Detox is not enough on its own
The workshop smells of freshly cut wood shavings. Robi is keenly focused on the milling task at hand. He has been clean for more than three years. He is training to become a carpenter and has already passed the stage-one exams. He also now has a girlfriend. “The first six months or so were unbelievably tough. The detox made my body ache all over and I was very weak and spent a lot of time sleeping,” he recalls. He had no contact with his parents and was not even allowed to attend his grandmother’s funeral. During the first year, like all new arrivals, he underwent occupational rehabilitation at NEUSTART. “It was a challenge to last for eight hours back then. But I noticed that I was managing after half a year,” he says.
Social worker Thomas Landgraf, who has mentored Robi at NEUSTART from day one, knows how important it is to get addiction-prone young people into employment. “It restores their self-confidence to learn that they can make things with their own hands.
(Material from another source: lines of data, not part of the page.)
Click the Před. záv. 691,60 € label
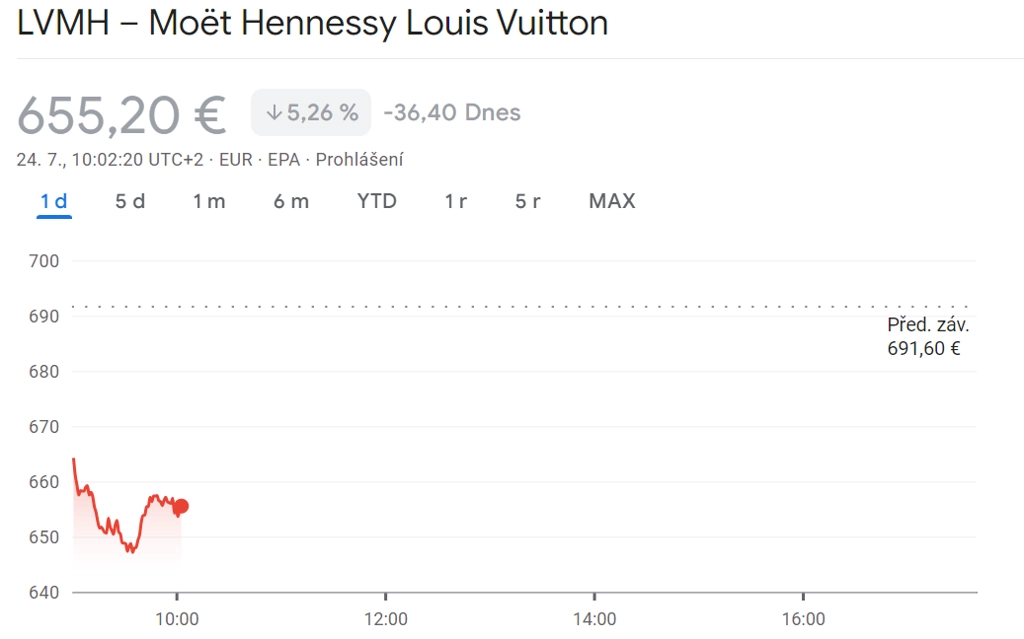1024x639 pixels. [927, 336]
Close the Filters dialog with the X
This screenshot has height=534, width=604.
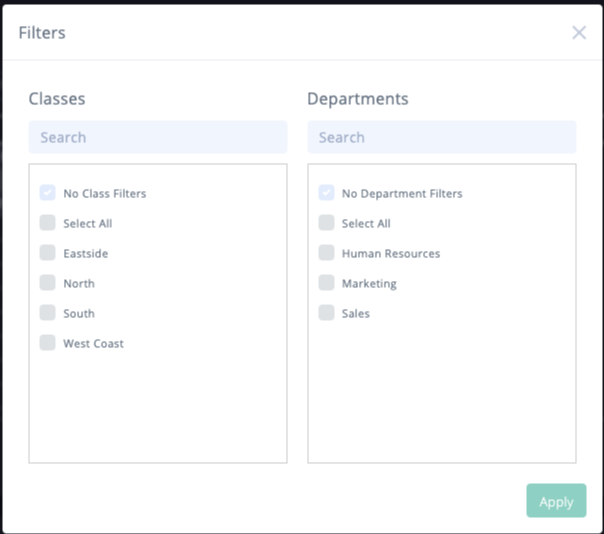579,33
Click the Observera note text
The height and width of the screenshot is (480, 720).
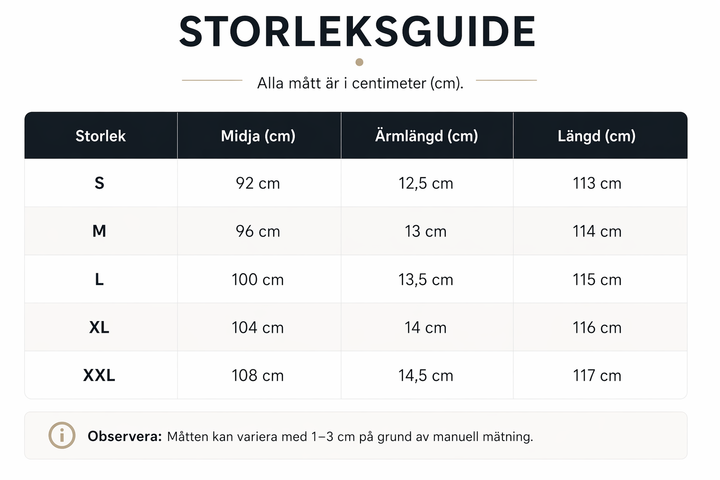click(x=310, y=436)
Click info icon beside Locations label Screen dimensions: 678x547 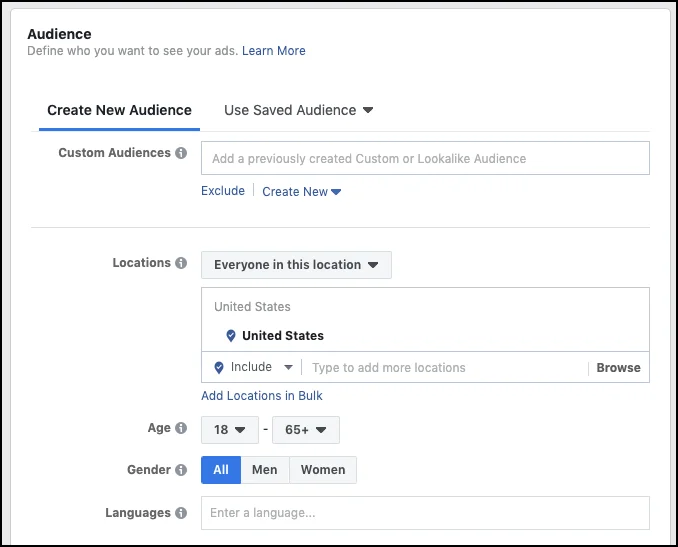click(181, 264)
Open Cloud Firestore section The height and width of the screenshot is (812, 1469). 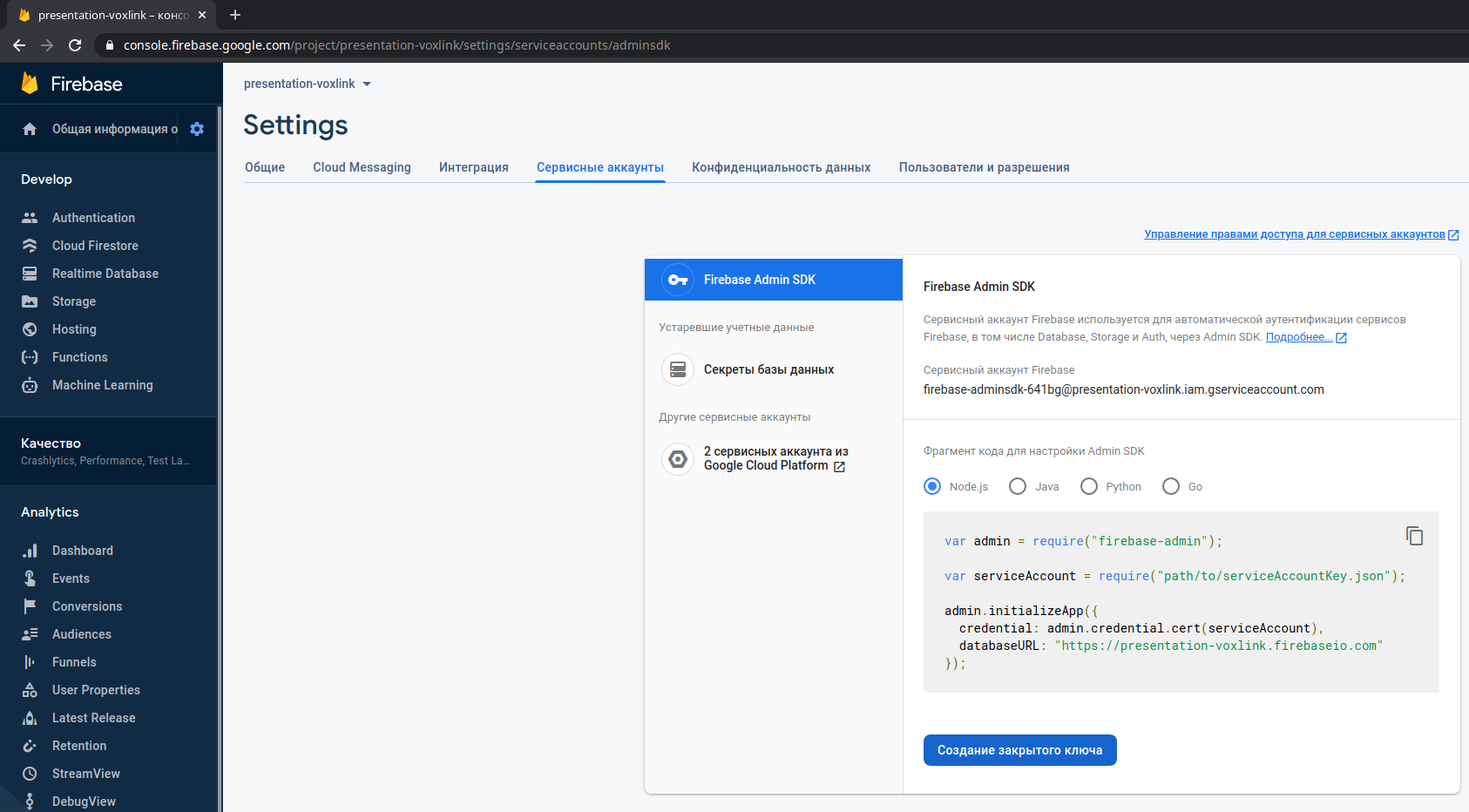[x=95, y=246]
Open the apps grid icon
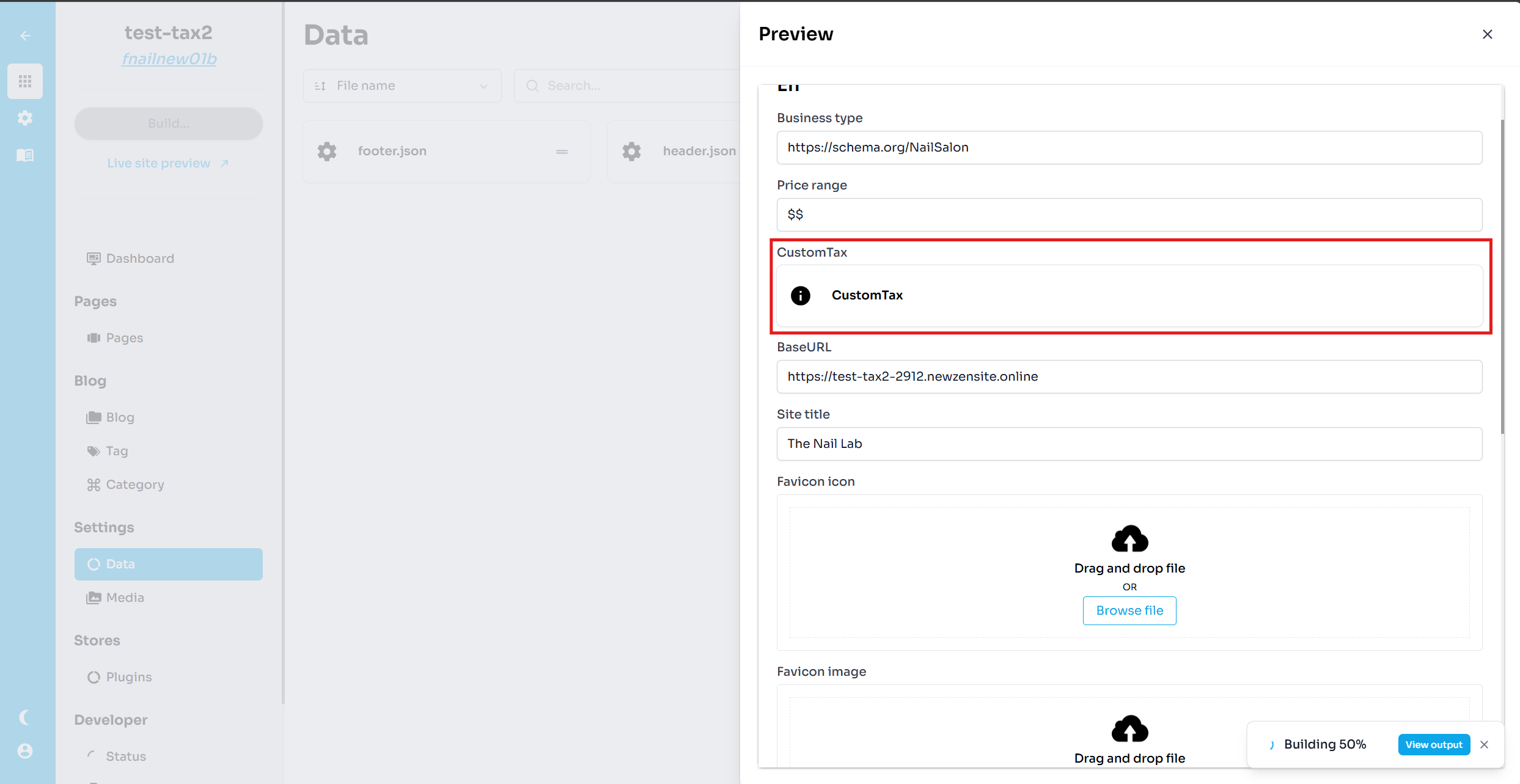 (x=25, y=81)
This motivates them to assume responsibility and forge relationships with others. In turn, this puts them on a good footing for developing career prospects and restoring society’s faith in them.” Thielmann then adds: “It’s not enough to take the drugs away from them. They need something to give them a new meaning in life, new self-esteem and faith in their abilities.”
The association has invested a great deal to help this happen, to make the farm complex more appealing and to encourage interaction with other young locals. The five-hectare plot was gradually enriched with a llama paddock, a scout hut, a football pitch/golfing range, a lovingly decorated farm café and various other amenities. The 5,000-euro donation towards adding a café and a common room with kitchen to the farm has just provided an extra form of support. “We are very grateful that we can rely on the long-term support of the Rittal Foundation and employees of the Friedhelm Loh Group,” Thielmann says. “Without this assistance, a lot of what we do would not be possible.” The team at NEUSTART can still vividly recall the occasion four years ago when 70 volunteers from the Friedhelm Loh Group turned up out of the blue to restore a derelict fence and lay a hard road surface at the entrance.
Friedemann Hensgen, the Chair of the Board of the Rittal Foundation, believes it makes perfect sense for a family-run business such as Rittal to nurture a particularly long and close relationship with NEUSTART. “NEUSTART and the Rittal Foundation both pursue the same aim of opening up new avenues and prospects for people who have been marginalised in our society. We have been particularly impressed by the unstinting commitment the staff show to this good cause. Thus the Rittal Foundation is happy to match this by sponsoring various NEUSTART projects,” Hensgen explains.
Robi is also conscious of a long-term change: “I have noticed that the supervisors are slowly giving me more independence and trusting me not to go downhill again. I am not afraid of doing that either.” Robi hopes his experience will deter other children and young people from experimenting with drugs, which is why he accompanies Landgraf to neighbouring schools to tell pupils his story and answer questions. He aims to fully qualify as a carpenter next year. “I have put my life in order. NEUSTART helped me a lot, showed faith in me and taught me self-respect. It’s not possible without this kind of support.”